50 Years of Title IX: Eleanor Keady Gaffney
May 3, 2022 | General, Women's Lacrosse
Eleanor Keady Gaffney, a graduate of Boston University's Sargent College in 1953, was a two-sport athlete who excelled in both field hockey and lacrosse.
She made the All-Boston field hockey team three times, from 1951-53, and the All-Boston lacrosse team twice, in 1953 and 1954.
Her accolades did not stop there. She also was a Scarlet Key and Athletic Association award winner in 1952, and a recipient of the Twinness Award in 1953. Gaffney also made the Northeast Section field hockey team twice before earning a berth on the U.S. reserve team.

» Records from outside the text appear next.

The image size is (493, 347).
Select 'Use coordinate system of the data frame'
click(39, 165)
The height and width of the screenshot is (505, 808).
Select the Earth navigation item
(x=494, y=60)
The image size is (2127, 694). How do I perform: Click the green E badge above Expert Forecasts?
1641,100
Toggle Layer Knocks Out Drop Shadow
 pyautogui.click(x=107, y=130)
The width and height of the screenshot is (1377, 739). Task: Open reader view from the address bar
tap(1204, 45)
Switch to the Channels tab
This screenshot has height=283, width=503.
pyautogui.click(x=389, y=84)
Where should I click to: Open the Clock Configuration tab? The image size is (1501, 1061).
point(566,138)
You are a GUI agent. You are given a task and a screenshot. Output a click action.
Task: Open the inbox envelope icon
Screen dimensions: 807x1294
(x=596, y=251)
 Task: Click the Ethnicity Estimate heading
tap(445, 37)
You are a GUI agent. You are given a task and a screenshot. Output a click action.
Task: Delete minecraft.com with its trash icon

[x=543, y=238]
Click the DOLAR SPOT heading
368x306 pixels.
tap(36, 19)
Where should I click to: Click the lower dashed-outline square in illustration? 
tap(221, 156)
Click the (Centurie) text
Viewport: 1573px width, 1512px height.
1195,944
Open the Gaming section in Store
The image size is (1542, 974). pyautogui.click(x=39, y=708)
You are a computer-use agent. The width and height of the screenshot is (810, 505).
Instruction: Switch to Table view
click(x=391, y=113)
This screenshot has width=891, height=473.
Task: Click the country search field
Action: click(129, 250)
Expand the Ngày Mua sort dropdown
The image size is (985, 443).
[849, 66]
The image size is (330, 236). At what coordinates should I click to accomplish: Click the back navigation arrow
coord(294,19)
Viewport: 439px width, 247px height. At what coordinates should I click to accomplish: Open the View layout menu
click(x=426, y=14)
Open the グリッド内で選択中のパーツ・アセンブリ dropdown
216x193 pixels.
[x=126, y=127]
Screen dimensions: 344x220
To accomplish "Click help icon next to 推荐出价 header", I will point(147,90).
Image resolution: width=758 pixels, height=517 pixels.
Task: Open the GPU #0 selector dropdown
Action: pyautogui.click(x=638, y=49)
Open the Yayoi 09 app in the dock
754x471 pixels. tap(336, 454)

After three years as a reserve, Gaffney was named as a forward on the U.S. National field hockey team in 1958. It was there she played for two years against the top international competition. After playing two more years with the reserve squad, she again made the national team, which in 1962 tied England, 3-3, marking the first time England had not won in Wembley Stadium.
A member of the U.S. National lacrosse team from 1955-62, which included stints with the First Team (1956-58, 1960, 1961), the Reserve Team (1954, 1962) and the U.S. Touring Team (1957), she also served as president and vice president of the U.S. Women's Lacrosse Association and was a member of the Boston Women's Lacrosse Association from 1953-62. She was later the founder and co-director of the Cape Cod Field Hockey and Lacrosse Camp from 1975 to 1985. She served as a U.S. National Lacrosse umpire, taught and coached lacrosse for many years, and was instrumental in developing lacrosse in the town of Sandwich, Massachusetts, where for 26 years, she was an elected member of the Sandwich School Committee.Gaffney was inducted into the BU Athletic Hall of Fame in 1980 and the National Lacrosse Hall of Fame in 2010.